Finding Your Writing Community

Last week I talked about the importance of finding a strong critique partner to help you in the process of honing your work. But beyond that, I think it’s vital to develop a writing community. By this I mean people with whom you can discuss writing in general and trade recommendations for fabulous books or conferences or writing programs, who will let you complain when your characters are misbehaving and who will cheer you on when you’re close to finishing a book. These folks won’t necessarily read your novel word for word and provide you with feedback, but they will provide you with the water-cooler chat that people find in a more traditional workplace. They can also share their own career experiences if they are ahead of you in the quest to publish.

Let’s face it: Writing can be a solitary, isolating occupation. You might have a day job with co-workers, and a family and friends to keep you sane, but they don’t necessarily get all that excited when you have a breakthrough over a troubling plot point. Nor are they going to commiserate when you hear your arch-nemesis has signed a three-book contract, at least not on the same level as a peer. But the world is full of people who will join you in the sort of discussion that makes you feel like a writer, even before you have your own shiny book deal.

There are plenty of places to find these sorts of partners in crime, both in the real world and online. The obvious choices are writing classes or programs, and organizations geared toward the type of writing you do, such as Sisters in Crime or Romance Writers of America. You can also check your local paper or library to see if there’s a local writers’ group that meets in your town or nearby, and see if they are open to new members.
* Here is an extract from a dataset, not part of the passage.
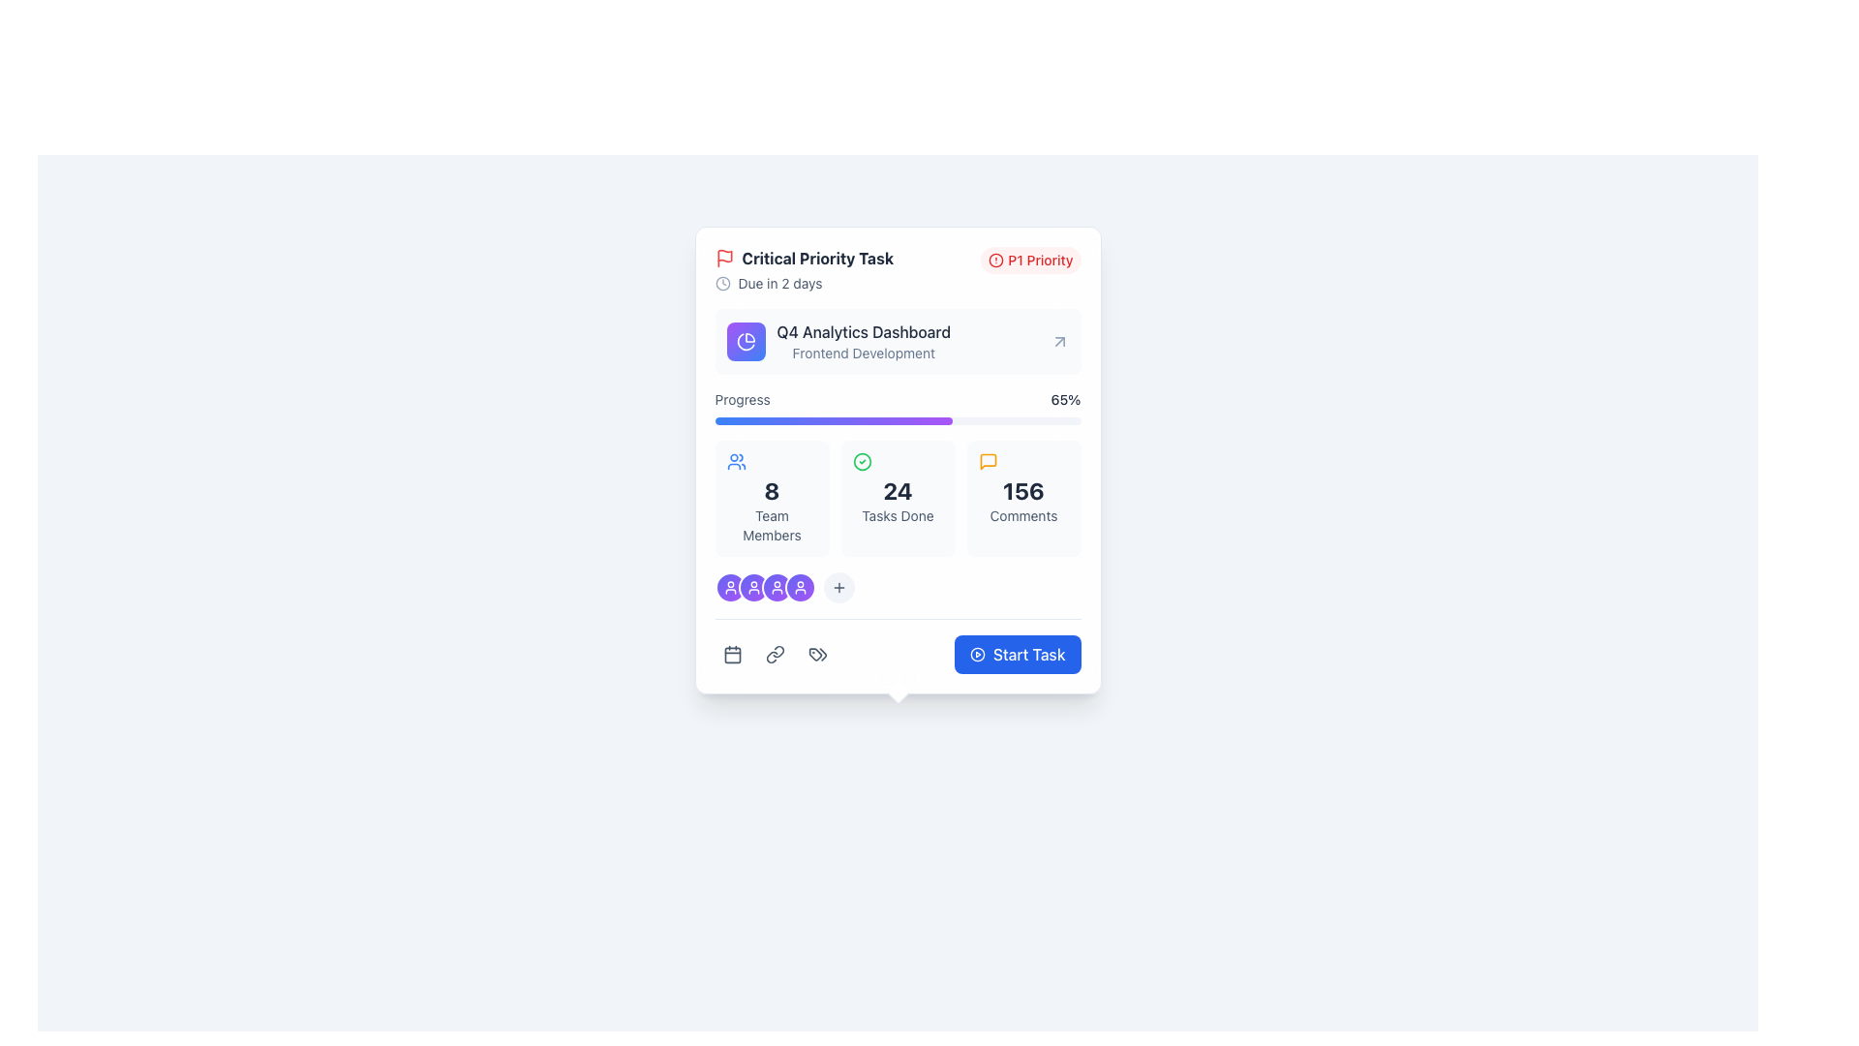 The height and width of the screenshot is (1046, 1859). I want to click on the 'Tasks Done' text label displayed in a small-sized, gray font, which is styled with the class 'text-sm text-slate-600' and is located below the bold number '24', so click(896, 514).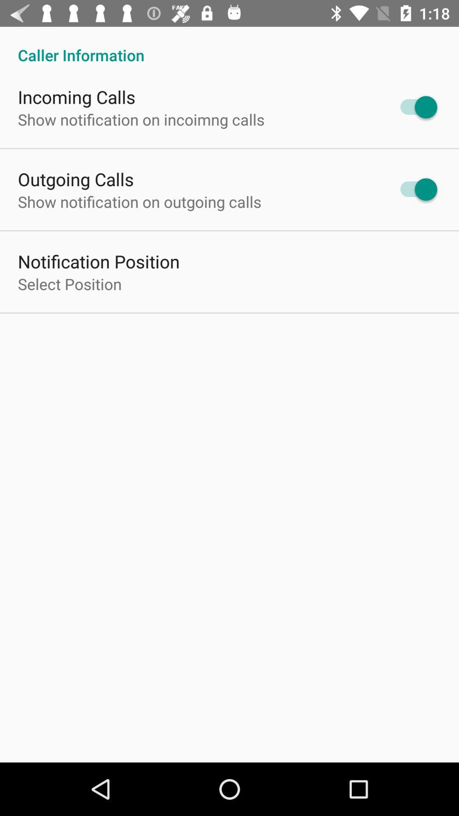 This screenshot has width=459, height=816. I want to click on the incoming calls item, so click(76, 97).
Online, you can find broader versions of the same organizations that hold regional meetings, and many have virtual chapters that meet in cyberspace.

However, don’t discount writers’ conferences. These can cost a bit more than some other options and require advance planning, but they can be well worth the effort. A writers’ conference offers a chance to meet fellow writers at all stages of their careers, including published authors who often present inspiring key note addresses, while also allowing you to attend panels and seminars, perhaps meet with an agent or editor, and puts you smack in the middle of plenty of writerly chat over the course of the conference. The one I attended this past weekend, for example, the San Francisco Writers Conference, was a sold-out event featuring more than 300 attendees and 100 presenters. If that size seems overwhelming, there are certainly smaller gatherings as well.The Shaw Guides website provides a listing of a broad range of conferences available each year.
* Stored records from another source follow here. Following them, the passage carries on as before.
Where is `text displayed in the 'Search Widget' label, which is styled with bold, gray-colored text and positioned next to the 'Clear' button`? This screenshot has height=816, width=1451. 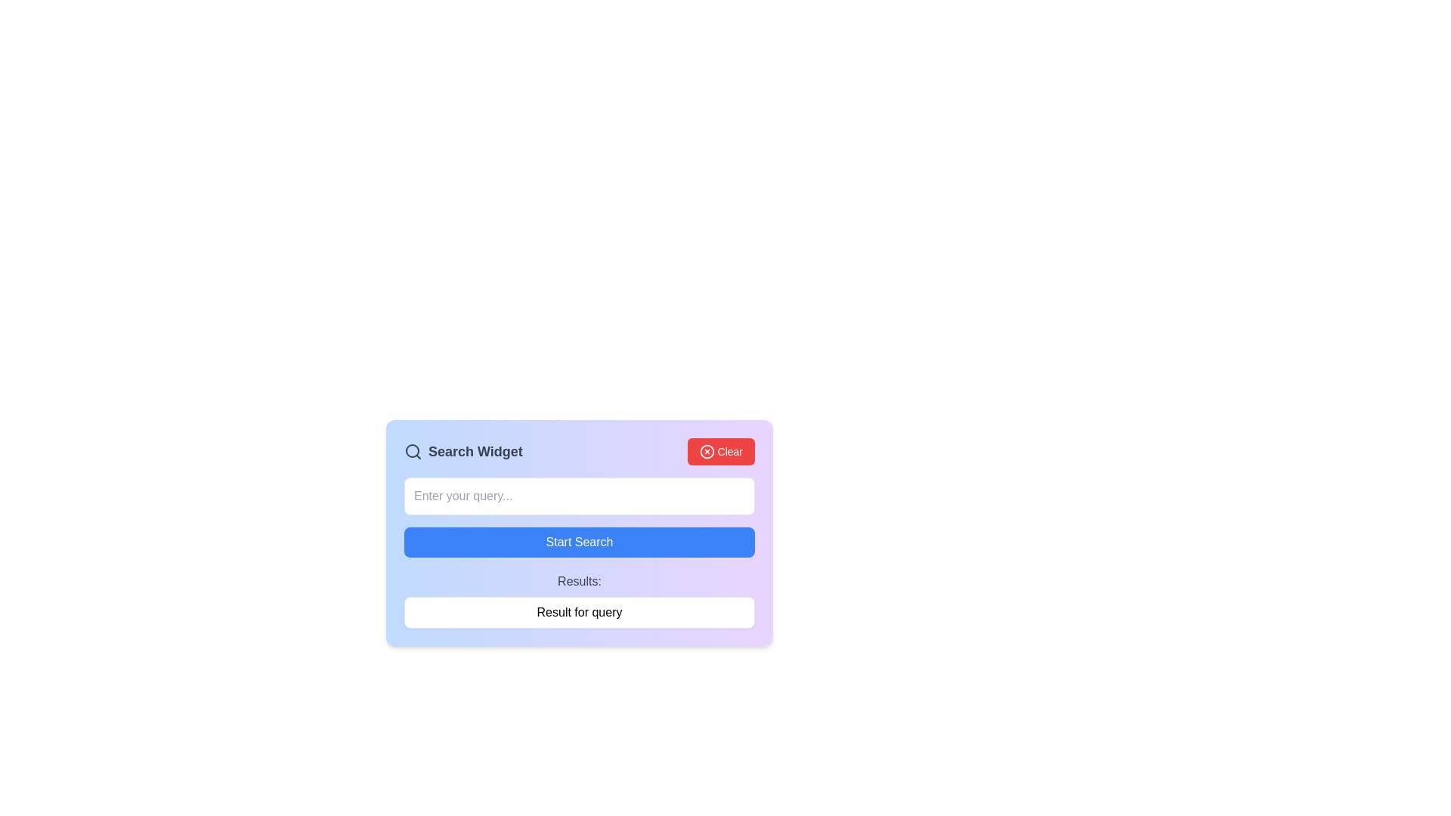 text displayed in the 'Search Widget' label, which is styled with bold, gray-colored text and positioned next to the 'Clear' button is located at coordinates (462, 450).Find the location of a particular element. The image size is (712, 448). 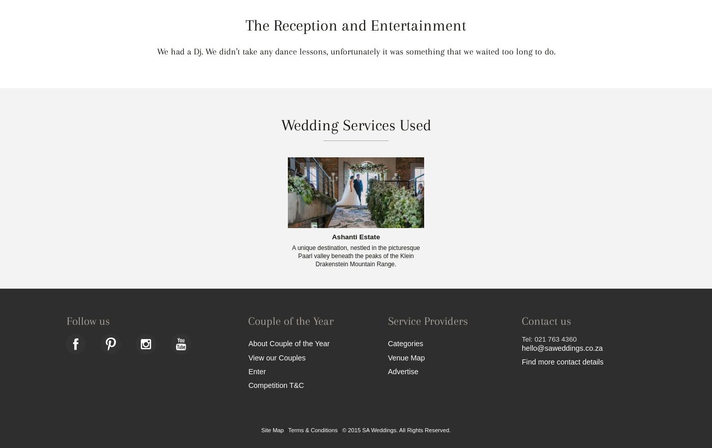

'Couple of the Year' is located at coordinates (248, 320). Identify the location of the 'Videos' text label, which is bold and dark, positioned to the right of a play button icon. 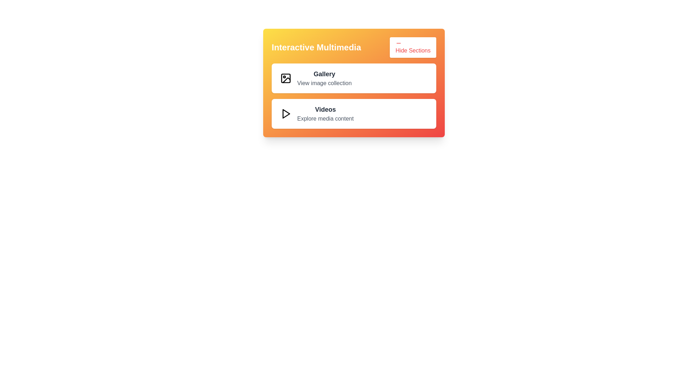
(325, 109). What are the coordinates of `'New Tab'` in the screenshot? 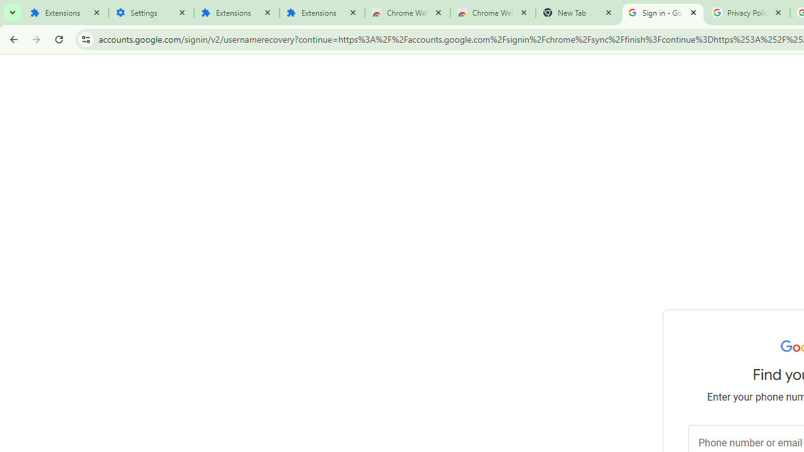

A writing community helps to keep a writer focused and inspired. Of course, a writing community can also be a distraction if you allow it to swallow all of your free time, including that normally devoted to writing, but that’s true of anything in which you involve yourself. Overall, a community of fellow writers will allow you the support to continue in the face of rejection and the sense of belonging that can help you keep your eye on your goals.